> SUPPLIED DATA:
———

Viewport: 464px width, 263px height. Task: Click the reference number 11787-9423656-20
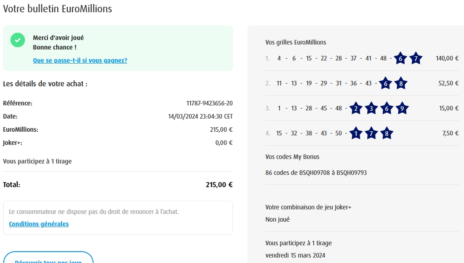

———

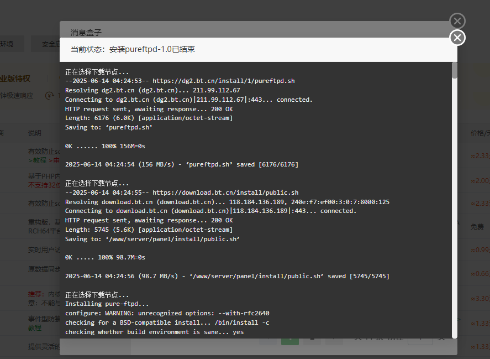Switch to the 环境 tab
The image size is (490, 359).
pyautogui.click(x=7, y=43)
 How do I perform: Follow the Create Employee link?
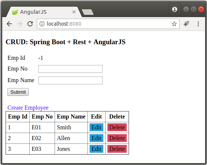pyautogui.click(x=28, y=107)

———

> REQUIRED WORK: Reproduce the entries starting at the line that has "Switch to the 环境 tab" and stopping after the line that has "pyautogui.click(x=28, y=107)", swapping "Employee" for "Worker" and changing nothing else. Omit the pictures.

> TASK SOLUTION:
Switch to the 环境 tab
The image size is (490, 359).
pyautogui.click(x=7, y=43)
 How do I perform: Follow the Create Worker link?
pyautogui.click(x=28, y=107)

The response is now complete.